As a member of a health board I inquired about a copy and could not get one, so that that reply of the Minister is not correct. When I think of a document which cost £45,000 of public funds to produce I am wondering why a copy could not be made available. Copies of previous McKinsey Reports were in plentiful supply. As a matter of fact we had too many copies of them. I was given a copy as a member of the health board and as a member of the Dáil, so that I had two copies of those reports.
Other documents have been made available to us from the Department. An interesting book is Health Services in Ireland which is published by an official of the Department. The Department went to considerable expense to give one copy to every Member of the Dáil. I got three copies of that, one as a member of the health board, one as a Member of Dáil Éireann and one as an editor of a medical journal. Yet I could not get one copy of the other report even though I was prepared to pay for it. I am wondering what was so special in Health Services in Ireland. I have studied that book again and I have found nothing in it that is not available normally and I am wondering why so many copies were made so freely available by the Department at great public expense that I could have three copies of it. There was no bar on the distribution of that. I am asking the Minister would I be right in suggesting that he was in breach of the Act in not providing a copy for the Library when this report was published. The answer I got from the Minister's secretary was that a copy would be provided in the Library. I inquired the next day and the copy was still not in the Library. It was not until three days later, which was the following Monday —I phoned on the Thursday and it was not there—that, under pressure from me the copy was put there. I want to know why I cannot get a copy of this report, why I cannot purchase a copy. What is so confidential about it that it cannot be made available to interested people?

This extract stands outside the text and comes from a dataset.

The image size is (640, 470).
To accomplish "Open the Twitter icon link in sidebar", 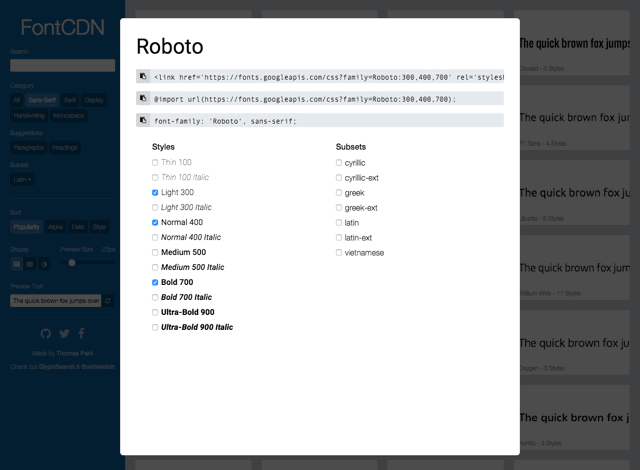I will coord(64,333).
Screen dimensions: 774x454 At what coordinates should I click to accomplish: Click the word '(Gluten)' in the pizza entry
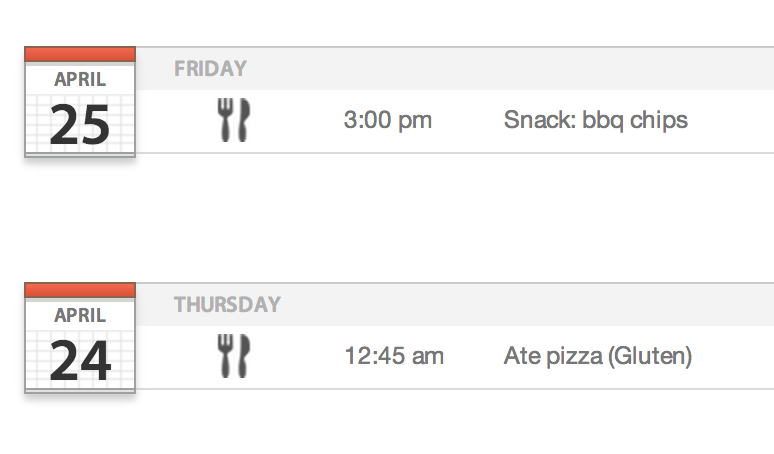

Health boards must be given an opportunity to discuss the contents of that document. It has been discussed already by the North-Western Health Board. Members of that board are also members of Comhairle na nOspideál and they have had an opportunity of discussing it. I cannot have the matter brought up at the next meeting of my health board, the Eastern Health Board, because I have not had an opportunity to study this. The Minister may say he supplied a summary of it. I do not care what the Minister or the secretary may say; I say the summary bears no relation to the contents of that document. It was not correct to say it was a proper summary of it; it was a bad summary and I am wondering why what purported to be a summary should have been issued as such.
The Minister has a duty to this House as Minister for Health, and I think, out of courtesy alone, he should have made copies available to the spokesmen on health, at the very least, if not to every Member of the House. I cannot reconcile his statement that it would be too costly, a few extra copies would have made no significant difference in terms of finance. The argument the Minister is going to put forward is without justification or foundation and I cannot accept it.